DATA EXTRACTS:
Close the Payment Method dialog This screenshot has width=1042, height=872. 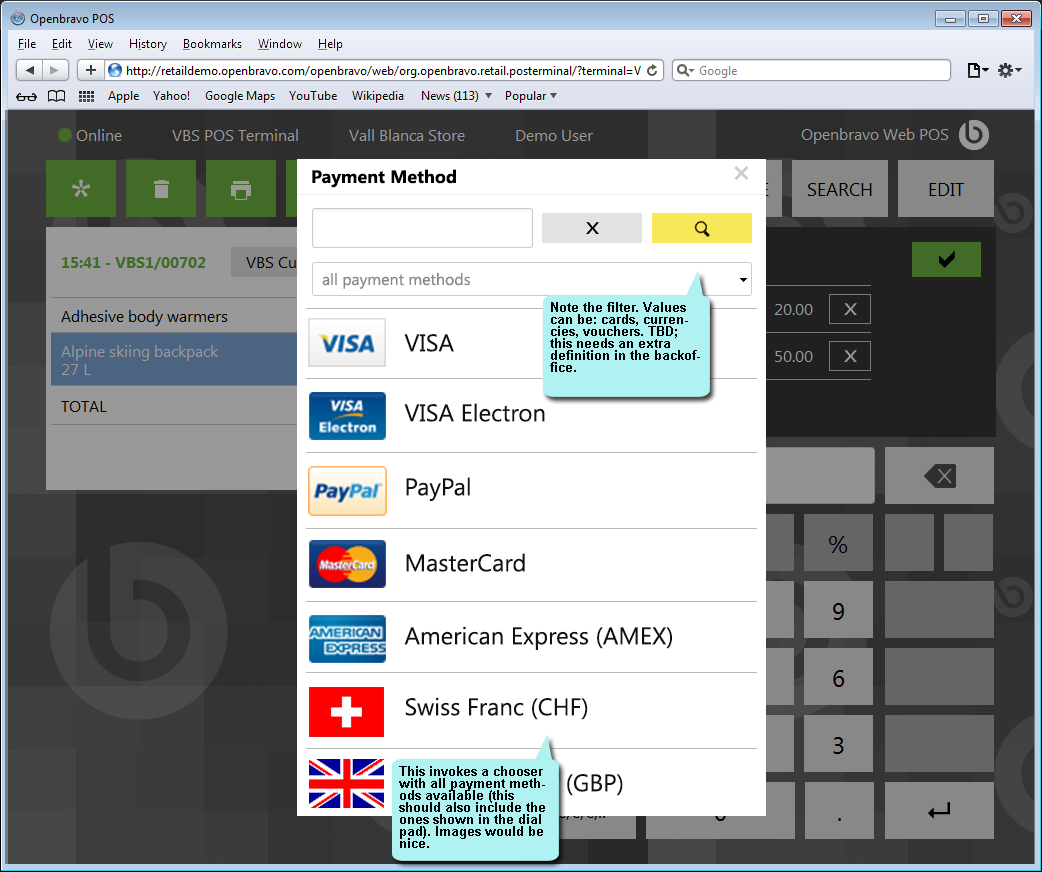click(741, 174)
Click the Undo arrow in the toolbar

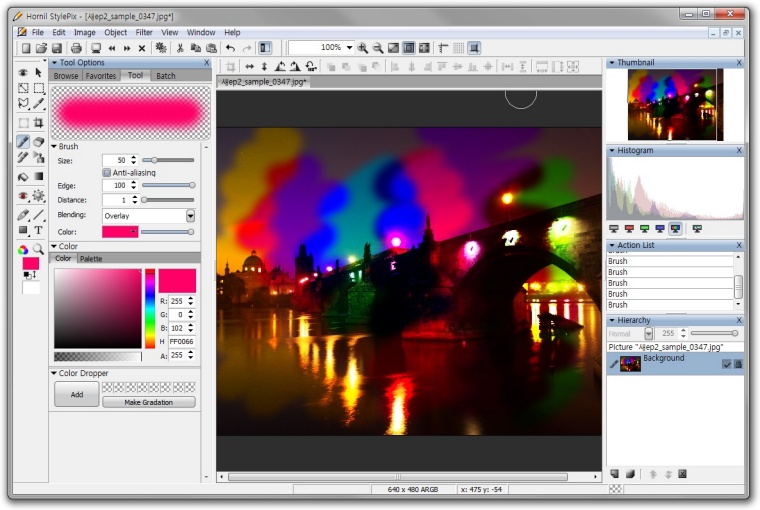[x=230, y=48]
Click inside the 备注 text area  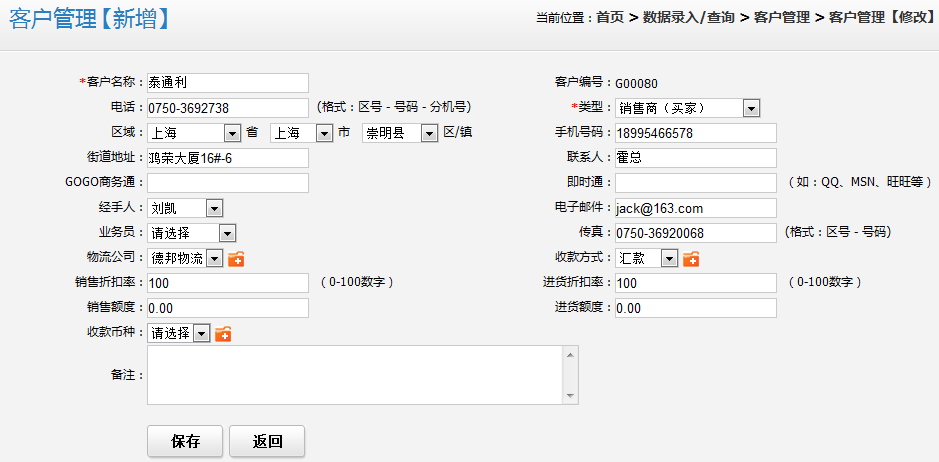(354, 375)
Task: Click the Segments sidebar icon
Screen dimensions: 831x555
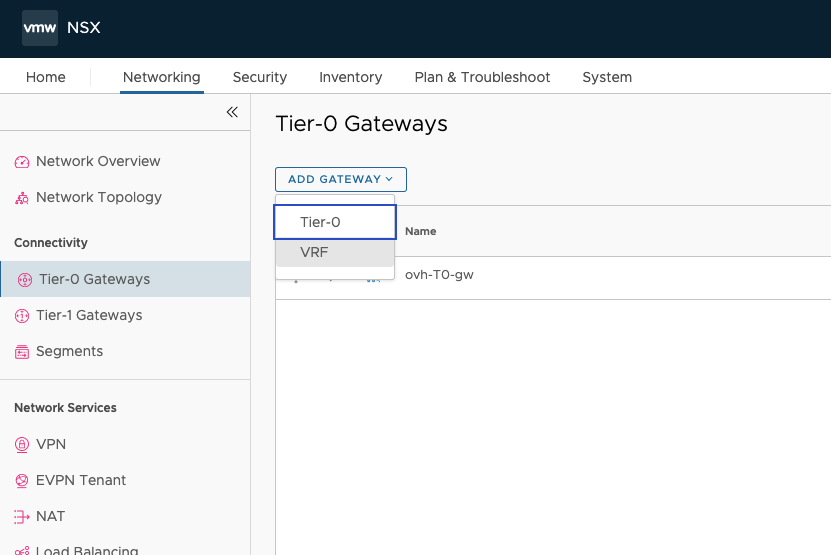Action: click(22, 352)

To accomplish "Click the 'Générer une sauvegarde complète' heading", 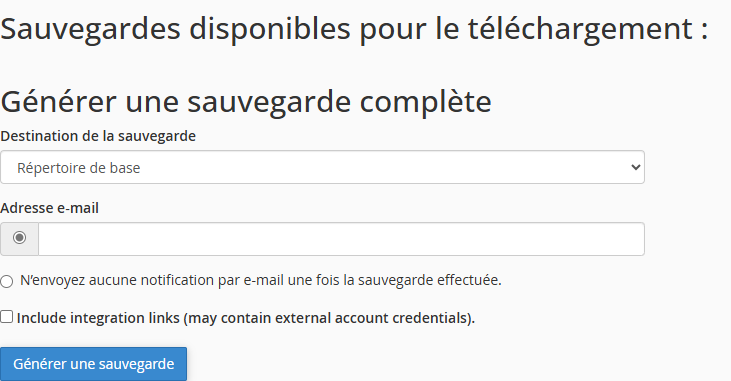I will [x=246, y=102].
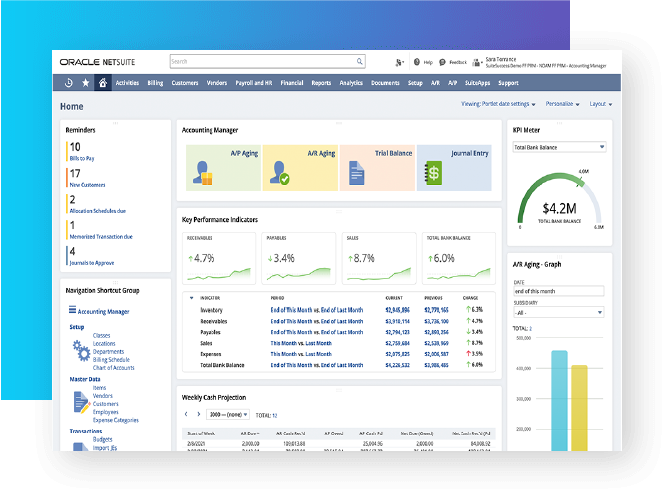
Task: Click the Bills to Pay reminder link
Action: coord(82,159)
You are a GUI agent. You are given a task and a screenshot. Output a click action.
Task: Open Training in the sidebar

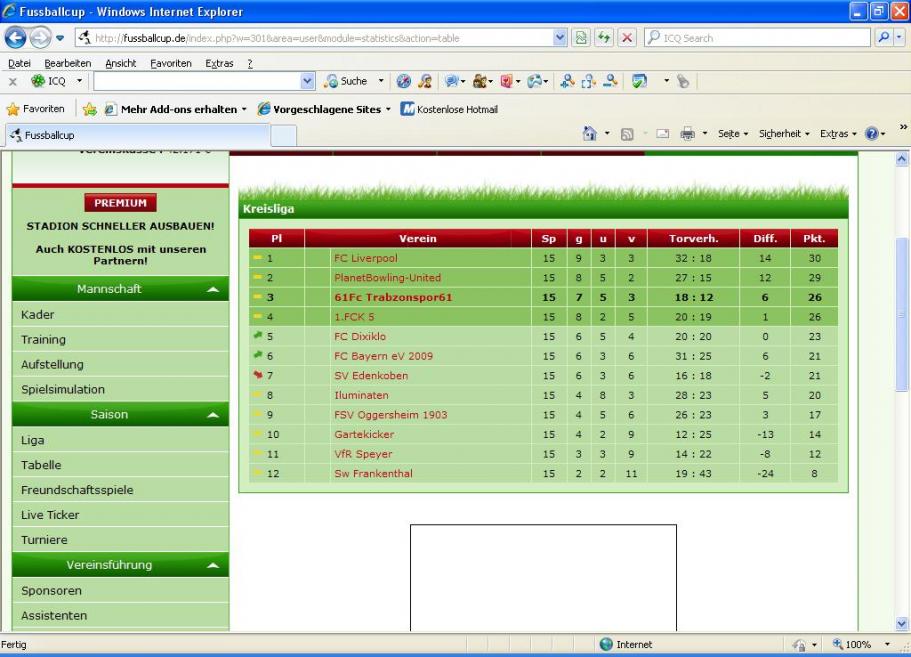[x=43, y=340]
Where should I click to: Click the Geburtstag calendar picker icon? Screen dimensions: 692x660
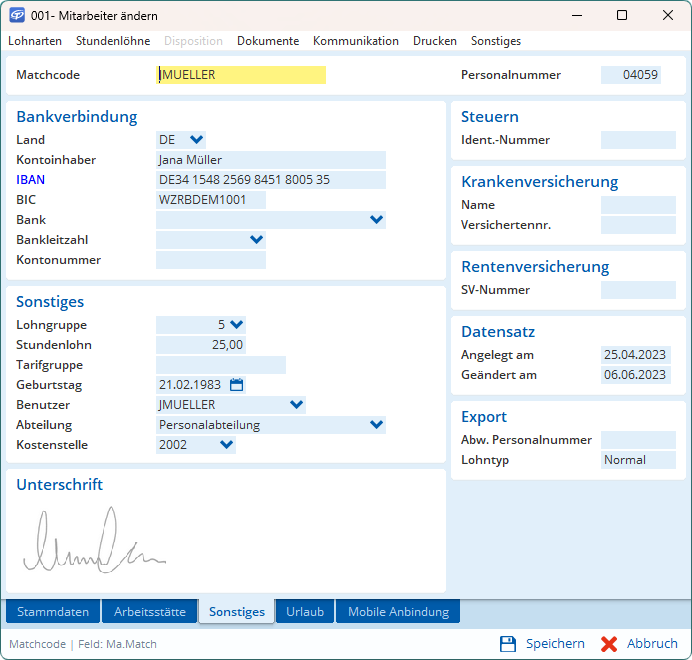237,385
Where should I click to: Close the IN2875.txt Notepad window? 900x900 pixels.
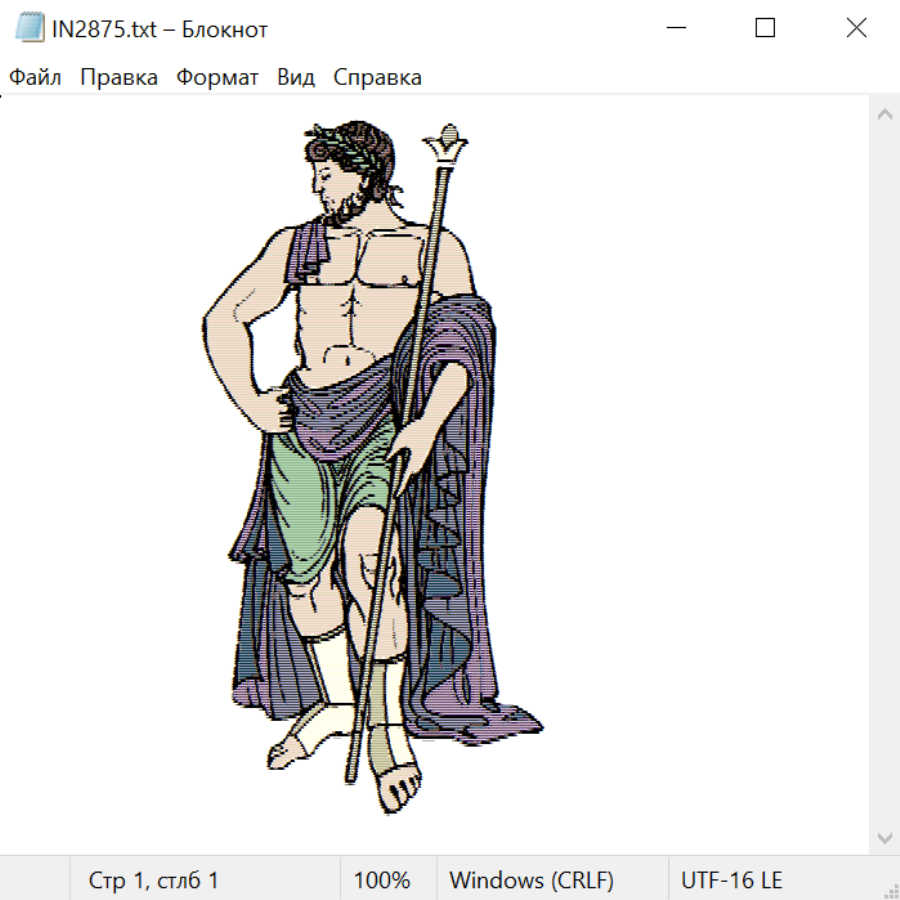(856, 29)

WHAT TO DO: Please transcribe exactly the lines from the one that contains "You are a GUI" through the closing line of the entries, with no pictures.

FINISHED EXERCISE:
You are a GUI agent. You are given a task and a screenshot. Output a click action.
Task: Open Training in the sidebar

[x=43, y=340]
Where should I click to: Click the Geburtstag calendar picker icon? Screen dimensions: 692x660
237,385
Where should I click to: Close the IN2875.txt Notepad window? 900x900 pixels.
(856, 29)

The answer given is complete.